Futures And Historical Analysis
  1. Price Trends: The graph illustrates the twelve-month trend of natural gas futures prices, measured in dollars per million British thermal units (MMBtu). Prices peaked in January 2025 before declining into the spring.
  2. Recent Data: The "Current reporting week" and "Prior reporting week" lines show minimal variation in prices.
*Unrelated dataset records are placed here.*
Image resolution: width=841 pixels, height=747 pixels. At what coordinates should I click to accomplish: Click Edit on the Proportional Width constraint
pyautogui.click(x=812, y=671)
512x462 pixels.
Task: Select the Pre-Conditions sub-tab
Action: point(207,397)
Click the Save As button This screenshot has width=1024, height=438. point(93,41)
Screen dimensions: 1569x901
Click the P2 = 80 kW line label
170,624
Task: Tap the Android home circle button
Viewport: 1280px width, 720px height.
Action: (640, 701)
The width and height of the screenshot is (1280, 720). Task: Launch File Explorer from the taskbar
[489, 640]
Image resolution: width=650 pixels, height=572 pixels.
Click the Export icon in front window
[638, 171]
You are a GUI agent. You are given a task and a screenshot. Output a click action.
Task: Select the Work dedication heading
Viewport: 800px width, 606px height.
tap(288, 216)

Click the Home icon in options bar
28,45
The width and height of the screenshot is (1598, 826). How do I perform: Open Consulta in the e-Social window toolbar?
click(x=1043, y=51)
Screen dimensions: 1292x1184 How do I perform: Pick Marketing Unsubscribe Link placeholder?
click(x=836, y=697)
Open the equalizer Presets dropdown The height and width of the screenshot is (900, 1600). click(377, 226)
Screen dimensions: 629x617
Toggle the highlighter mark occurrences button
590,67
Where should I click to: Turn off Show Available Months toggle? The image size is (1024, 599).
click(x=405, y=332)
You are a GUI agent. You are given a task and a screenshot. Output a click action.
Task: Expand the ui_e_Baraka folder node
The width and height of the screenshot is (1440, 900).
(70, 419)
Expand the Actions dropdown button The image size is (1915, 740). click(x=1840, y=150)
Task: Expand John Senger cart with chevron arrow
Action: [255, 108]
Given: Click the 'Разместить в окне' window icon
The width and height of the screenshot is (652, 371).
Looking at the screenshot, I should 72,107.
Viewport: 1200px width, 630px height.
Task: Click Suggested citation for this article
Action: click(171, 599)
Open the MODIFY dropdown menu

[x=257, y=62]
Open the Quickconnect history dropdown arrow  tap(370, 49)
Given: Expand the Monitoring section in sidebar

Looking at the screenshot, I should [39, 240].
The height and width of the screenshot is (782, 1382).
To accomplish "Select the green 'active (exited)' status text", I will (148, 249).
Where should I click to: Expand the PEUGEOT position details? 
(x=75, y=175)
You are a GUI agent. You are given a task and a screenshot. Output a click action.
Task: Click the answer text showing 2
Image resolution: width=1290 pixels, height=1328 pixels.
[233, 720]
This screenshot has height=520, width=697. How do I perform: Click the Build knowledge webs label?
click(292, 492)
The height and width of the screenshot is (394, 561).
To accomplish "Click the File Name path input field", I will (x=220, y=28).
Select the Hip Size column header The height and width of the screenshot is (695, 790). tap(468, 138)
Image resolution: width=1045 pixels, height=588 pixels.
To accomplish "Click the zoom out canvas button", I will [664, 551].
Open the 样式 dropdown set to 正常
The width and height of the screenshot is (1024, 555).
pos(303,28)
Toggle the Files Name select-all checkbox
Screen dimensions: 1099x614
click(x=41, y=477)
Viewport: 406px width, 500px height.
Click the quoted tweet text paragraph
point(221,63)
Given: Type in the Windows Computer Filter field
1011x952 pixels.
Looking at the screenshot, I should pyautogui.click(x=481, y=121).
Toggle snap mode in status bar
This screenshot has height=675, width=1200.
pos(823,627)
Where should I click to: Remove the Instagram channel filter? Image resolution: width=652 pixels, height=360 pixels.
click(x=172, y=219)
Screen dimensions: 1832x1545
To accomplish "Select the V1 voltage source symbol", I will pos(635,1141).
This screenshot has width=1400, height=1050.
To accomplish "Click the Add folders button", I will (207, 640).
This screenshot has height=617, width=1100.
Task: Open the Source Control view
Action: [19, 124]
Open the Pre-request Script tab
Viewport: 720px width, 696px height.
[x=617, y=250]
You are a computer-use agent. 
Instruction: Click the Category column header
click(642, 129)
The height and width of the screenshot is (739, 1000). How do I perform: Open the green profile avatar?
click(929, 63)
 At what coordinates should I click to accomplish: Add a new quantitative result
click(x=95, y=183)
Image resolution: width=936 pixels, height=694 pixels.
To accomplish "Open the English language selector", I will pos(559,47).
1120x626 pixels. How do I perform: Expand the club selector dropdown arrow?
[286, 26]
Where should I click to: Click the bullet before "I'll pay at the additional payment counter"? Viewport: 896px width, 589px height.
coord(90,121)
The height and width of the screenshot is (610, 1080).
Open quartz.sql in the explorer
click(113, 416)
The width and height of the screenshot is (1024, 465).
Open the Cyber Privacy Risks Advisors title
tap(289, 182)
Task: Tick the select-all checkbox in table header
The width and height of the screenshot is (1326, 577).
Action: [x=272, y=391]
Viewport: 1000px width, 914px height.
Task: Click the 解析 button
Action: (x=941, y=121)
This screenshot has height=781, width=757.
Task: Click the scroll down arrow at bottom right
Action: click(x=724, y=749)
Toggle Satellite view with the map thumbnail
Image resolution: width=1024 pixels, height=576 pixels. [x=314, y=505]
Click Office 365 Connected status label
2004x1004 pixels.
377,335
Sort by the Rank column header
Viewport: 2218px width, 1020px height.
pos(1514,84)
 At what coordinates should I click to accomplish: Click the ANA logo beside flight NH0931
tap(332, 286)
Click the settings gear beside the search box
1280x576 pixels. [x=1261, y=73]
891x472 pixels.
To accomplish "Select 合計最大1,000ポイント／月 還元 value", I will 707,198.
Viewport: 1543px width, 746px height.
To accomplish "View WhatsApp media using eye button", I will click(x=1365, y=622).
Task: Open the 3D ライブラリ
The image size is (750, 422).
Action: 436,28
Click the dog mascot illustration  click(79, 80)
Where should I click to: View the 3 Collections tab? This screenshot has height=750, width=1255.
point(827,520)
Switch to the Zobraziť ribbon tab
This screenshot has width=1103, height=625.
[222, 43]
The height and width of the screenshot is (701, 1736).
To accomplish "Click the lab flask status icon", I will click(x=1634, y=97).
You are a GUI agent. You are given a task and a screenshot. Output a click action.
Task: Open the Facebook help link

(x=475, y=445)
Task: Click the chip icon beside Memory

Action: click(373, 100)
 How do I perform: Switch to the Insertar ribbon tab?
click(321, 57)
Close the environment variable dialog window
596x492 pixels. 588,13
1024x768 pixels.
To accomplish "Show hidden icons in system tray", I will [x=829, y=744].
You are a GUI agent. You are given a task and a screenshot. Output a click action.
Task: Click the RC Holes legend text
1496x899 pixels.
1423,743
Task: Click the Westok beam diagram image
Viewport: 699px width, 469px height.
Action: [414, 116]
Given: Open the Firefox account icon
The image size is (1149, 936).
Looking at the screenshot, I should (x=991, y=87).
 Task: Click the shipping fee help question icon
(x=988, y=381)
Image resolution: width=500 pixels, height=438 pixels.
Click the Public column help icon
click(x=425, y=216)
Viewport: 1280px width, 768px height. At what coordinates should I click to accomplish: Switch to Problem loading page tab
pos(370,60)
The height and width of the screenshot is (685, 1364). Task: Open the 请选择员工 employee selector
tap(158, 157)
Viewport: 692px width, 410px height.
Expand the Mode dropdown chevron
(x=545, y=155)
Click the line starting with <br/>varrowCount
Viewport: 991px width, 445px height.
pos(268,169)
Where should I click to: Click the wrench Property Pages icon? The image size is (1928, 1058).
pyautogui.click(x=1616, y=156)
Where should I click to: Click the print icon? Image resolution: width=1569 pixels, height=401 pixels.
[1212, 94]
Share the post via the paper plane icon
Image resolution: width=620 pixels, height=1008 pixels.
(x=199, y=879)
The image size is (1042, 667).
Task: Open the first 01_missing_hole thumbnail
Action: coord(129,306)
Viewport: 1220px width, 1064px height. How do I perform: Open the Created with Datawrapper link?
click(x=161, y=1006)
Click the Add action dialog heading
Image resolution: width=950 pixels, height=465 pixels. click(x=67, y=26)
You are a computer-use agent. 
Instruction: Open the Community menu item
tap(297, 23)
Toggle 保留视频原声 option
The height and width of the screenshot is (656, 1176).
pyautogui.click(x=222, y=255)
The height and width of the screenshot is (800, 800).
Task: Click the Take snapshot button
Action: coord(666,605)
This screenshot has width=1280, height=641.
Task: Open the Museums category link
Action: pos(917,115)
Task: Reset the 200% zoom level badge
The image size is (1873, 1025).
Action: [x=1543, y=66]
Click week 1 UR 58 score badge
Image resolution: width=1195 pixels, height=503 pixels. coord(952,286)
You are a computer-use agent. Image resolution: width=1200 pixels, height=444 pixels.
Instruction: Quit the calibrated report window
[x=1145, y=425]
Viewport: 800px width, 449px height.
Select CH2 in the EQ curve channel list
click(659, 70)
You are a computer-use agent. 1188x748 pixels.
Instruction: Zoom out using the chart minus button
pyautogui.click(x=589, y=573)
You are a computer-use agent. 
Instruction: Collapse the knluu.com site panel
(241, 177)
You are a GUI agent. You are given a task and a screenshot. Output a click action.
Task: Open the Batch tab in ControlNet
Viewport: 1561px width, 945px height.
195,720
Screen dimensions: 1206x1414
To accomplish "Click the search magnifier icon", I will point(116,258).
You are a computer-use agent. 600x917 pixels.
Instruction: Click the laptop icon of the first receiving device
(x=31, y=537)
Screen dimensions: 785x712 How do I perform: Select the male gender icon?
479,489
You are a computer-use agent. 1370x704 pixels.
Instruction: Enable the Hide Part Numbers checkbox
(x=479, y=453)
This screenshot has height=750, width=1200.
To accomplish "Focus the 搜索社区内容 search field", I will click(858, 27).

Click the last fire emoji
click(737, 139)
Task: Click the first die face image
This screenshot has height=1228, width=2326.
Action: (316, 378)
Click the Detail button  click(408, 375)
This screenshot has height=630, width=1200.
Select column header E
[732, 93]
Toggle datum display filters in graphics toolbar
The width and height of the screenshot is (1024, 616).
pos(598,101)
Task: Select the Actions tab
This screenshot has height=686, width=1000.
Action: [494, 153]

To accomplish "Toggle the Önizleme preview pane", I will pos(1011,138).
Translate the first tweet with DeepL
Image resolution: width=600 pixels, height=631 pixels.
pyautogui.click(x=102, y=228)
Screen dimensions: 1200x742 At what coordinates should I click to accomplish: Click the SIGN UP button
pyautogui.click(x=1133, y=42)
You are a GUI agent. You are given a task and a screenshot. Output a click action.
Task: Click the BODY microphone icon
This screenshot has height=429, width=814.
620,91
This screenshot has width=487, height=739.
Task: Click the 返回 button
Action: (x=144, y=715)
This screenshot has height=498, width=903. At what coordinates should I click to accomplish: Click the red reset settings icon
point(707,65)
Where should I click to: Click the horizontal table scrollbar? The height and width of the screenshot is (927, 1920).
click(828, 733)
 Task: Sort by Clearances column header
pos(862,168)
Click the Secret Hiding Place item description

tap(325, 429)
In contrast, last year’s prices peaked at 4.5 MMBtu, while current prices hover around 3 MMBtu.
  3. Year-over-Year Comparison: This highlights a significant year-over-year decrease, underscoring the overall downward trend in futures prices.

Dry Natural Gas Production
  1. Production Overview: Despite initial cutbacks, natural gas production rebounded in Q2, fueled by favorable price signals and increased demand.
  2. Current Metrics: However, concerns about the sustainability of this growth linger as we approach Q4. The chart below illustrates the one-year trend of daily consumption and supply (excluding storage withdrawals).
  3. Key Figures: As of September 25th, the U.S. daily supply stands at 105 Bcf/day, while overall demand is at 98 Bcf/day.

Geopolitical
  1. Geopolitical Influence: The ongoing Middle Eastern conflict introduces significant uncertainty into energy forecasting in the U.S., affecting multiple sectors.
  2. Market Impacts: This uncertainty impacts oil prices, supply chains, geopolitical stability, investments in renewable energy, and the global economy.
  3. Current Outlook: As we enter Q4, the overall situation mirrors what it was in Q1, highlighting persistent challenges in the energy landscape.

Economy
  1. Economic Landscape: The U.S. economy in 2024 encounters both challenges and opportunities, shaping its overall trajectory.
  2. Growth Drivers: Q2 GDP grew by 3.0%, propelled by consumer spending and business investment as rate cuts eased inflation. While the energy transition caused disruptions, falling gas prices and low unemployment contribute positively to growth.
  3. Emerging Risks: However, election-related volatility and rising electricity demand from AI for data centers introduce uncertainty. Overall, the outlook remains cautiously optimistic, with hopes for continued recovery.